Dalam lingkungan masyarakat Lereng Lawu adanya momen hajatan di suatu kampung merupakan kesempatan yang paling dinanti-nantikan oleh setiap orang. Karena itulah momen dimana orang berkesempatan untuk mencicipi makanan lezat dan sekaligus mendapatkan hiburan yang bisa berupa pentas wayang kulit atau sekedar pagelaran musik gamelan yang dikenal dengan nama klenengan. Momen demikian merupakan momen yang sangat menyenangkan setelah orang melewati hari-hari yang penuh dengan kerja melelahkan sebagai tuntutan untuk memenuhi kebutuhan hidup.
Untuk mendeteksi kapan akan datang momen hajatan, orang mulai mendata siapa saja pemudi atau bisa juga pemuda lajang warga kampung yang akan segera dinikahkan. Jika ada bocoran kabar contohnya tentang seorang pemudi puteri dari si fulan baru saja ketemu jodoh dan akan dinikahkan maka beritanya akan secepatnya tersebar dari mulut ke mulut ke seluruh antero kampung. Termasuk kampung sebelah. Bahkan ketika baru ada pembicaraan tertutup antara keluarga calon penganten wanita dan pihak calon mempelai laki-laki untuk menentukan hari, tanggal, dan bulan digelarnya pesta pernikahan biasanya hasil pembicaraan tersebut langsung bocor tanpa bisa dicegah meskipun isi pembicaraan kedua belah pihak bersifat rahasia. Setiap orang warga kampung sudah tahu bahwa si gadis A akan menikah dengan pemuda fulan pada tanggal sekian, bulan sekian dan tahun sekian. Jika orang tua dari pemudi tersebut kebetulan keluarga kaya di kampung itu jadi kabar baik karena pasti pesta pernikahan yang akan digelar akan sangat mewah, durasi pesta lebih lama, kualitas hidangan atau makanan pasti akan lebih lezat, seandainya ada pentas wayangan dalang yang akan ditanggap pasti dalang kondang yang taripnya mahal sehingga kalo sohibul hajat orang miskin tidak akan mampu membayarnya. Hal-hal demikianlah yang membuat daya tarik orang sekampung. Setiap orang langsung menuliskan hal tersebut dalam memori ingatan mereka tentang akan datangnya sebuah momen yang ditunggu-tunggu.

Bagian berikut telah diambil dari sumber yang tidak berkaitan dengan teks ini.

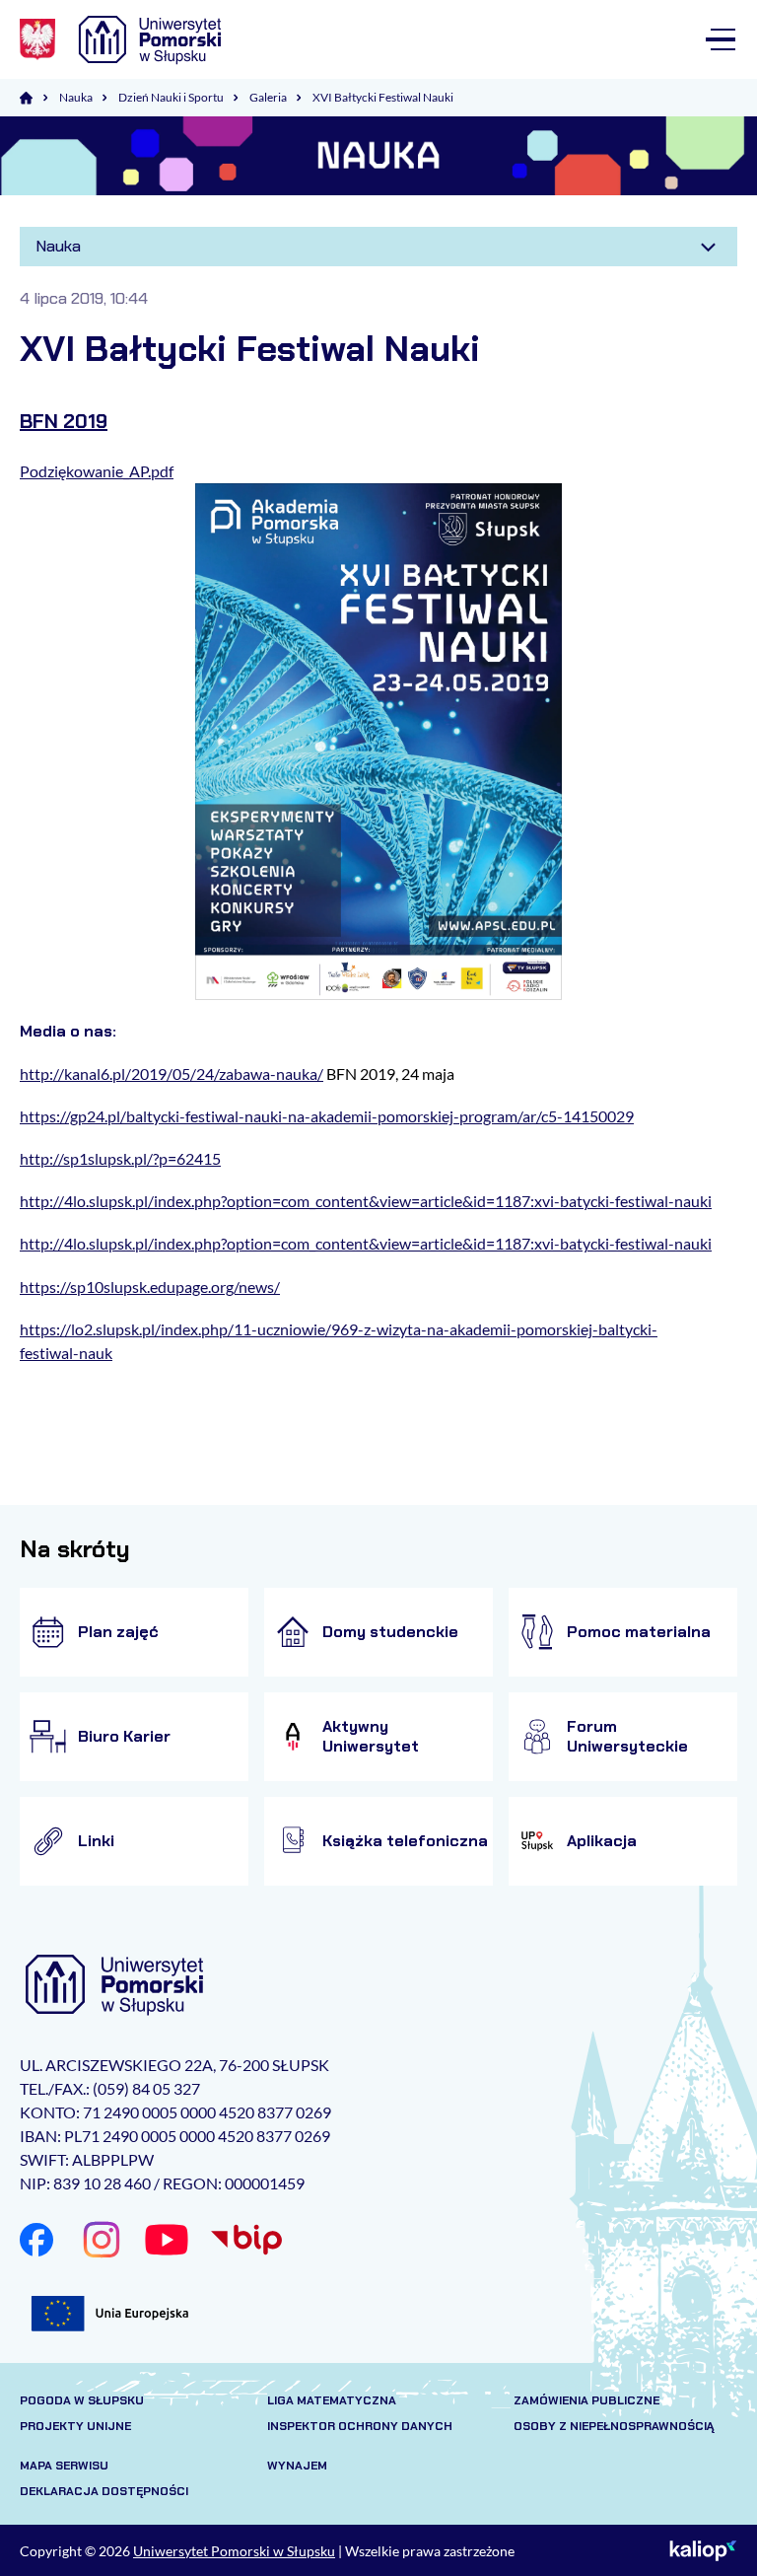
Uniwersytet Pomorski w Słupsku (234, 2550)
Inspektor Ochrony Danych (359, 2426)
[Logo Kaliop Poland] (703, 2550)
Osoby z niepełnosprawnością (614, 2426)
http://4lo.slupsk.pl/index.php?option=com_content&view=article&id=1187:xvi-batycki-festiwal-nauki (366, 1200)
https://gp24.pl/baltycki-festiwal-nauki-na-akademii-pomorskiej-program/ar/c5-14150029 (327, 1116)
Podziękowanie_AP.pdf (96, 471)
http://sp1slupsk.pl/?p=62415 (120, 1158)
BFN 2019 (63, 421)
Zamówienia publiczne (586, 2400)
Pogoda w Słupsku (82, 2400)
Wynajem (297, 2465)
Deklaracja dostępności (104, 2491)
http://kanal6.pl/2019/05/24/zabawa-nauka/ (171, 1073)
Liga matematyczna (331, 2400)
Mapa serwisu (64, 2465)
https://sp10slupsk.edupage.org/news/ (150, 1286)
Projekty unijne (75, 2426)
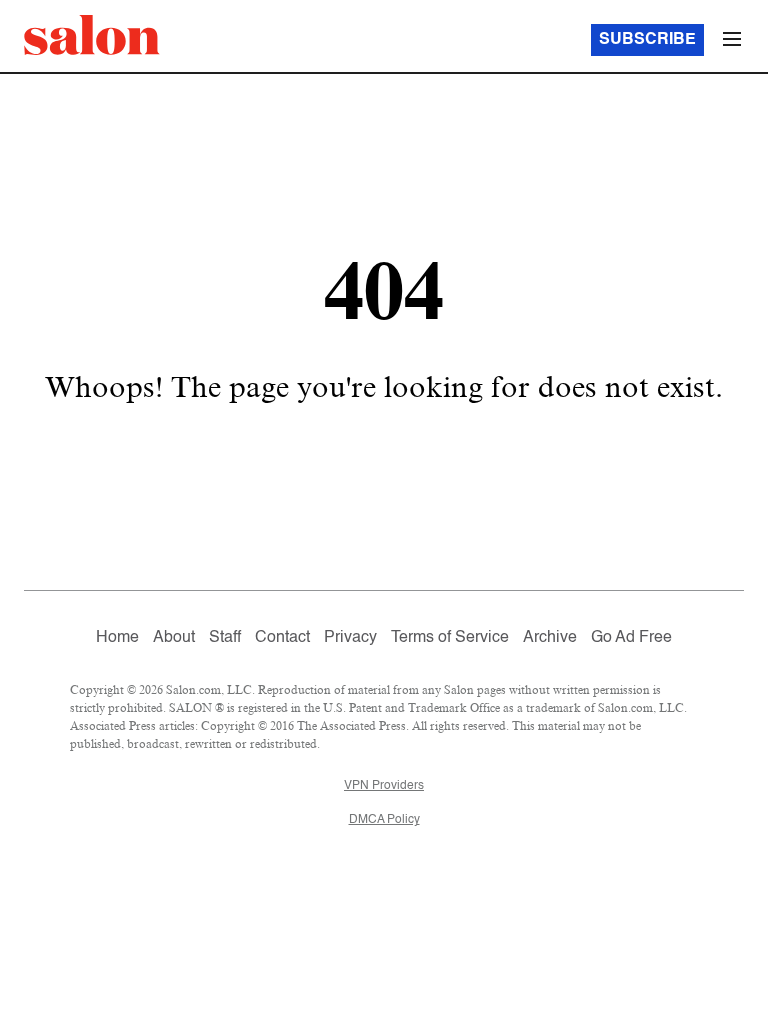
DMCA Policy (384, 820)
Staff (225, 638)
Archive (550, 638)
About (174, 638)
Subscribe (647, 40)
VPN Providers (384, 786)
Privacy (350, 638)
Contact (282, 638)
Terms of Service (450, 638)
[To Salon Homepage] (92, 35)
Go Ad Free (631, 638)
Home (117, 638)
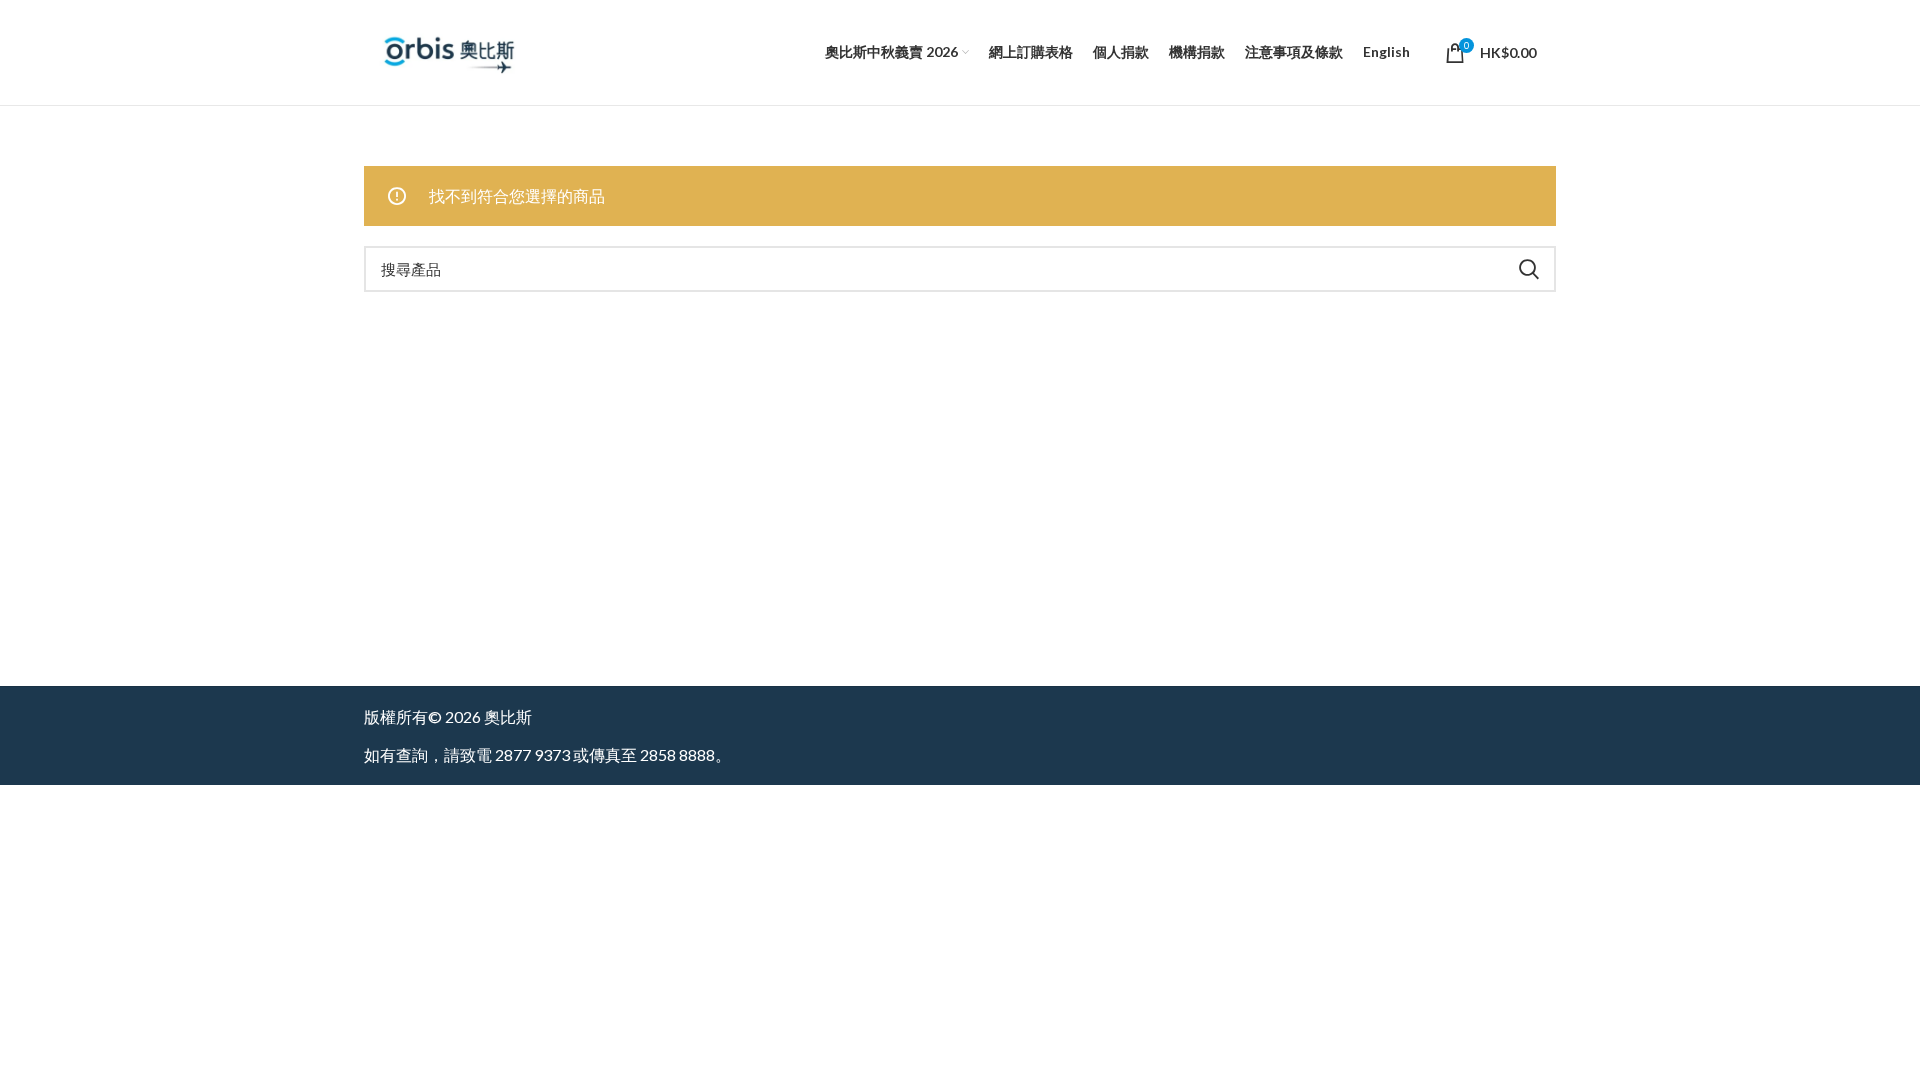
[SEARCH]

Tahapannya dimulai dengan rapat persiapan oleh calon sohibul hajat yang dihadiri banyak warga. Yang dibicarakan dalam rapat antara lain pemberitahuan dari tuan rumah bahwa dia akan menikahkan puterinya yang akan dimeriahkan dengan pesta. Kabar yang sebenarnya sudah diketahui oleh semua orang. Selanjutnya adalah pembagian tugas dan menentukan time schedule. Pembagian tugas meliputi semua aspek even. Siapa bertugad sebagai penerima tamu, siapa sinoman atau pramusaji, siapa petugas kebersihan, siapa pembuat minuman teh, siapa memasak. Untuk memasak sudah pasti pekerjaan aksklusif ibu-ibu yang memiliki keterampilan. Dan semua yang ditunjuk untuk mengerjakan tugas akan melakukan tugasnya dengan penuh semangat dan hati gembira. Secara kronologis, ada tiga tahap pekerjaan yaitu pekerjaan pra-even, pekerjaan saat berlangsungnya even, dan pekerjaan pasca-even. Salah satu pekerjaan atau tugas-tugas pra-even adalah penyebaran undangan.
Undangan biasanya disebar sekitar sepuluh hari sebelum hari-H. Lazimnya ada dua macam undangan yaitu undangan lisan yang disebut warahan dan undangan tertulis yang disebut surat ulem. Lalu muncul pertanyaan kenapa undangan tidak disebarkan lewat media berupa surat ulem semuanya saja biar praktis. Andalan sampainya undangan kepada target yang sudah ditentukan adalah dengan metode undangan secara lisan. Perlu diketahui bahwa pada tahun 1970 – an tradisi baca tulis di kawasan Lereng Lawu belum berkembang. Biasanya yang mengerti baca tulis hanya di kalangan generasi muda. Itupun tidak semuanya. Dalam sebuah keluarga belum tentu ada yang bisa baca tulis. Maka seandainya semua undangan disampaikan lewat surat ulem maka bisa jadi yang menerima keluarga buta huruf. Oleh karenanya warahan menjadi metode andalan yang dipakai.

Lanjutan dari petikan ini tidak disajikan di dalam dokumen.